I love snorkeling, and the sea life in all it's shapes and colors is amazing. It's also more threatened then previously reported....

Pollution and global warming are pushing the world's oceans to the brink of a mass extinction of marine life unseen for tens of millions of years, a consortium of scientists warn.

Dying coral reefs, biodiversity ravaged by invasive species, expanding open-water "dead zones," toxic algae blooms, the massive depletion of big fish stocks -- all are accellerating, they said on Monday in a report compiled during an April meeting in Oxford of 27 of the world's top ocean experts.

Sponsored by the International Program on the State of the Ocean (IPSO), the review of recent science found that ocean health has declined further and faster than dire forecasts only a few years ago.


These symptoms, moreover, could be the harbinger of wider disruptions in the interlocking web of biological and chemical interactions that scientists now call the Earth system.

All five mass extinctions of life on the planet, reaching back more than 500 million years, were preceded by many of the same conditions now afflicted the ocean environment, they said.

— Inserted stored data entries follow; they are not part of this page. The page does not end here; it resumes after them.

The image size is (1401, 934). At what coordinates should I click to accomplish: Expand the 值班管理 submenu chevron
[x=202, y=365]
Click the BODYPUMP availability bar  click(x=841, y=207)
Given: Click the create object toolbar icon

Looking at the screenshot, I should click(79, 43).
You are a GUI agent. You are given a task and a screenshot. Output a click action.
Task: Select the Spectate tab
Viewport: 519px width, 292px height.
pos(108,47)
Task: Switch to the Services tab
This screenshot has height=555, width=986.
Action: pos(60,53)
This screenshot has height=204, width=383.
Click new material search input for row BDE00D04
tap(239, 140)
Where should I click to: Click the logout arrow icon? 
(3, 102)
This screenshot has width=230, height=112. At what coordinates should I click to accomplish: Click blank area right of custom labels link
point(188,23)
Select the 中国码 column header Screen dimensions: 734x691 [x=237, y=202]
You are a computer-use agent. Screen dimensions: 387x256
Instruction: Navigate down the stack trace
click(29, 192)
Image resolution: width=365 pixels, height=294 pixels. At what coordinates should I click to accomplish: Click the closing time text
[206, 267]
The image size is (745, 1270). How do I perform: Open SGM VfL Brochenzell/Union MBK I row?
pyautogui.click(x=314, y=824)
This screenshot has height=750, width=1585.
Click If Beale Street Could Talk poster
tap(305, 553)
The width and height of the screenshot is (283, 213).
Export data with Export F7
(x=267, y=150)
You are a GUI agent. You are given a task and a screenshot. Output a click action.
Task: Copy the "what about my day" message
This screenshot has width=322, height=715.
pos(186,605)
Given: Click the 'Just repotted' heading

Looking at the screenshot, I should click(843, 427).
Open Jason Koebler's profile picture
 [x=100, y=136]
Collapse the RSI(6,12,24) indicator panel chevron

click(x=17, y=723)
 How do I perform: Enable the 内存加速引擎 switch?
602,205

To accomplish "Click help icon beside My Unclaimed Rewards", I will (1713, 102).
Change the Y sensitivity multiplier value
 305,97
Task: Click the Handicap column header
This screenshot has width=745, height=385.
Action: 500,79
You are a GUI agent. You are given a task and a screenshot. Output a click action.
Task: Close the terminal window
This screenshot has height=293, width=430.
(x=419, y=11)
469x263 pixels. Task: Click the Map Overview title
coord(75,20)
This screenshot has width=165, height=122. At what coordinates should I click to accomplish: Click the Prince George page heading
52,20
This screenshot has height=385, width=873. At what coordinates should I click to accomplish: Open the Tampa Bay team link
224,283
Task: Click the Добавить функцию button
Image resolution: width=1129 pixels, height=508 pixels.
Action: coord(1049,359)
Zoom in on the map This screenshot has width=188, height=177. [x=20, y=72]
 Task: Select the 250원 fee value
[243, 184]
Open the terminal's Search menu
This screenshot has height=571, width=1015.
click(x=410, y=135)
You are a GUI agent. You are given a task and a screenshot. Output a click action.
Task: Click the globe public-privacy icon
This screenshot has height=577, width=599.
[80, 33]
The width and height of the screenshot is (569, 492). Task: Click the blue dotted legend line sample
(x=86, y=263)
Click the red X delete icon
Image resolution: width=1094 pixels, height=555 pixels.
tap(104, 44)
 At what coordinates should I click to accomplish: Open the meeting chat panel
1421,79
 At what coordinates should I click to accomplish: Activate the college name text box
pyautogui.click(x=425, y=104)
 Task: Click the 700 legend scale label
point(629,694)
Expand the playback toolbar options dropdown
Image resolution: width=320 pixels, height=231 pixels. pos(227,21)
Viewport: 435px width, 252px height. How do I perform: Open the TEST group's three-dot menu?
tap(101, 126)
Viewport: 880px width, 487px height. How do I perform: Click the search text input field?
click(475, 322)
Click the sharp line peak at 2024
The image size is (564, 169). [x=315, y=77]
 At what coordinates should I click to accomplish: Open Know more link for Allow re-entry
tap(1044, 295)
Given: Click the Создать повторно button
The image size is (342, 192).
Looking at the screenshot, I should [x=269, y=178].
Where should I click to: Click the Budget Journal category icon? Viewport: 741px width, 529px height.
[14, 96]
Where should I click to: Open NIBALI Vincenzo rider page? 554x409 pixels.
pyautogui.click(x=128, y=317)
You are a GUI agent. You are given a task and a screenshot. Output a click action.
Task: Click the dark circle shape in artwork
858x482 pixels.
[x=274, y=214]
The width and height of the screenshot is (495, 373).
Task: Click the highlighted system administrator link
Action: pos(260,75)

"The results are shocking," said Alex Rogers, an Oxford professor who heads IPSO and co-authored the report. "We are looking at consequences for humankind that will impact in our lifetime."

That event, called the Paleocene-Eocene Thermal Maximum, or PETM, may be an ancient dress rehearsal for future climate change that could be even more abrupt and more damaging, some scientists fear.

"We now face losing marine species and entire marine ecosystems, such as coral reefs, within a single generation," said Daniel Laffoley, head of the International Union for Conservation of Nature's (IUCN) World Commission on Protected Areas, and co-author of the report.

"And we are also probably the last generation that has enough time to deal with the problems,"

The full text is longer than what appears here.